Следующим объектом ее интереса стал Леон. Он сидел на кресле рядом с диваном, сделанном из того же материала, и выглядел так, будто задержал дыхание – то ли в попытке испытать себя, то ли в надежде рухнуть в обморок, чтобы избежать разговора. Астель без предупреждений заглянула ему в глаза, что спровоцировало в нем панику – темные зрачки забегали, словно хотели выпрыгнуть из глазниц.
– И как? – вопрос был адресован Вите, но пытке взглядом подвергся именно Леон, пытающийся раствориться в обивке кресла.
– Серьезно? Это все, что тебя интересует? – девушка в дверях вскинула руками.
– Остальное меня не касается. Мы больше не вместе, – безэмоционально сказала Астель и вернула свое внимание брюнетке.
– Тогда вы были вместе, – Вита не сдавалась. Она выглядела, как обвиняемый в суде, который вместо защиты пытается наговорить на еще одну статью.
– Это больше не имеет значения, – произнесла блондинка и встала с дивана, отставив бутылку на журнальный столик. Плавно прошла в кухню, подошла к плите.
– Что с тобой не так? – Вита двинулась на нее. – Скажи, что я сука. Сделай что-нибудь. Ударь меня.
– Я не собираюсь тебя бить, – Астель не обернулась. Смотрела на выключенные конфорки, будто там можно было прочитать инструкцию, как действовать, когда рушится все.
– Может, тогда меня? – хрипло пробормотал Леон. Он все еще сидел, но спина его чуть сгорбилась, как у ребенка, которому стыдно.
– Никого я бить не собираюсь, – девушка прислонилась к столешнице. Пальцы сжались в кулак. – Что вы от меня хотите? Чтобы я сказала, что это подло? Что вы меня предали? Вы и так это знаете. Все, что вы сейчас чувствуете – это и есть моя реакция. Мне больше нечем вас наказать. Это и вправду больше не имеет значения.

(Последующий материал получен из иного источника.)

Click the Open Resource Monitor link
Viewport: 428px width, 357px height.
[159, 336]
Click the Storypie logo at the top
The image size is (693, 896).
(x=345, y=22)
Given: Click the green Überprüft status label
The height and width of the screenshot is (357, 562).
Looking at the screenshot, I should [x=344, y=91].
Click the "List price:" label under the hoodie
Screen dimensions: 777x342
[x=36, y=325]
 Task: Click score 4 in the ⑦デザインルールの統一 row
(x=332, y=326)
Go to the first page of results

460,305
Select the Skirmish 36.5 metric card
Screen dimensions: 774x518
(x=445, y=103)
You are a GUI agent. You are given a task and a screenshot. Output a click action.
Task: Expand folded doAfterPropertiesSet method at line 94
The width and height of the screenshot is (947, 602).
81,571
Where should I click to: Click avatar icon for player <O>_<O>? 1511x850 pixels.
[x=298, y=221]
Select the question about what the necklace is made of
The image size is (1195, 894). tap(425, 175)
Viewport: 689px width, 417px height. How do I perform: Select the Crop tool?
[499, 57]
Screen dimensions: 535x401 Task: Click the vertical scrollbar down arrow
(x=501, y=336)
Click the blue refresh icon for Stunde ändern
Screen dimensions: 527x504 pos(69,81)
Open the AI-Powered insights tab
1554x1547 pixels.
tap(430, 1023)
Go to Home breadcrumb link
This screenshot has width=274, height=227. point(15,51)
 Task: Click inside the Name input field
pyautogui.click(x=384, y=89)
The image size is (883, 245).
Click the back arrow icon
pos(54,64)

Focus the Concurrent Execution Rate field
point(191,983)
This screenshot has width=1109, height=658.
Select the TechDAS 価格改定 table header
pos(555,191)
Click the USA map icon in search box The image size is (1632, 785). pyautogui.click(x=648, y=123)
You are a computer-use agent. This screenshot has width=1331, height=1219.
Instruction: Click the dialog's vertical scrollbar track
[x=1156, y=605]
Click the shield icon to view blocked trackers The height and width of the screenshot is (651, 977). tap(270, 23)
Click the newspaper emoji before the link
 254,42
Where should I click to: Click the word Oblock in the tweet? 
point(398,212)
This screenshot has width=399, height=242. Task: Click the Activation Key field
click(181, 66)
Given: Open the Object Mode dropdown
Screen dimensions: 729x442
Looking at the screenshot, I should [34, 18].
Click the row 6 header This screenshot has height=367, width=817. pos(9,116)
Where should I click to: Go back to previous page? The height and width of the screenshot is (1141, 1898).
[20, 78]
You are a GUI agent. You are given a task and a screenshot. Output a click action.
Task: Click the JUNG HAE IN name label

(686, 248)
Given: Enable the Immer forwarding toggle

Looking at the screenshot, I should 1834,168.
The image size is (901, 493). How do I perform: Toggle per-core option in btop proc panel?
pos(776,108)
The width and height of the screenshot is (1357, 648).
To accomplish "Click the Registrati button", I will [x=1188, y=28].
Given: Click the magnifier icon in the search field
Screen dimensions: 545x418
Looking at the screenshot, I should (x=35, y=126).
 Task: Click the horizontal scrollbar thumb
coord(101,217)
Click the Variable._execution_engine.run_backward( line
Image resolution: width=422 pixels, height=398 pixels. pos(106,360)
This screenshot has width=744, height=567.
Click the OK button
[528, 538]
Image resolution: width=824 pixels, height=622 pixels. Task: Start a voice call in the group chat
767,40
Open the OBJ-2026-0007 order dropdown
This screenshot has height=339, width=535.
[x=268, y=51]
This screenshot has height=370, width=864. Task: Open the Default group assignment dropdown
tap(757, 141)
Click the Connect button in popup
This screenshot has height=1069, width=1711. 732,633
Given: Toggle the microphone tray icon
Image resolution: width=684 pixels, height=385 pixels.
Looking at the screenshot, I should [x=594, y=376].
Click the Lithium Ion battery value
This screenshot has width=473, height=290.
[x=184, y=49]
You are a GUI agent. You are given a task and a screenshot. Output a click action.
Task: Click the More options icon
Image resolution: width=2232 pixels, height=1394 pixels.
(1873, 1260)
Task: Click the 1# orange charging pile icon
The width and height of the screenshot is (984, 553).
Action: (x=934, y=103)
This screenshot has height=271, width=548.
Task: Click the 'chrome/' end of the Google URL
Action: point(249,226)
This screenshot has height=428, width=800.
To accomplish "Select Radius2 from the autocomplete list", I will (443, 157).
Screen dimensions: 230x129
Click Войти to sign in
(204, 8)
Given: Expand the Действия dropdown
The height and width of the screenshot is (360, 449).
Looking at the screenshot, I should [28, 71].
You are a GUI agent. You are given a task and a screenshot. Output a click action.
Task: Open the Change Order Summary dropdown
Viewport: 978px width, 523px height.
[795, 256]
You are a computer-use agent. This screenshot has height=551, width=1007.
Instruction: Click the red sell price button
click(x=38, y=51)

Конечно, это имело значение, черт бы их побрал. Этот поцелуй разрушил все. Будущее, которое она так тщательно планировала, исчезло – вот так просто. Ее картонный дом, аккуратно склеенный из списков, целей, правильных решений, сгорел дотла от одного чужого касания.
Но она не могла позволить себе кричать, бить посуду и топать ногами. Потому что знала: и сама поступила не лучше. У нее тоже был свой секрет. Тот, что сжигал изнутри. Тот, из-за которого она считала, что не имеет права на обиду. Потому что тоже предала. Просто тише, хитрее, «чистыми руками».
И когда они узнают, безобидный поцелуй на почве общего отчаяния покажется сущим пустяком.
Но у нее не было ни смелости Виты, ни безрассудства Фила, ни безразличия Тео, чтобы признаться сейчас.
Она чувствовала себя гребанной пороховой бочкой, обернутой бархатом. Снаружи – красивая, мягкая, статусная, но внутри – достаточно одной только искры и все взлетит на воздух.
Но оставалось только одно – капитулировать. Признать, что не было больно. Или, по крайней мере, сыграть эту роль настолько убедительно, чтобы в нее поверили другие. Чтобы, может быть, в нее поверила и она сама.
– Все же слышали звук? – Сказала Астель и указала рукой на духовку, у которой стояла. Она решила, что перевести тему будет лучшим решением.
– Кто кого поцеловал? – Не все в комнате хотели менять тему разговора. Тео смерил взглядом Леона, а острые кости на челюсти ходили ходуном, будто он жевал невидимую жвачку, которой ни с кем не поделился.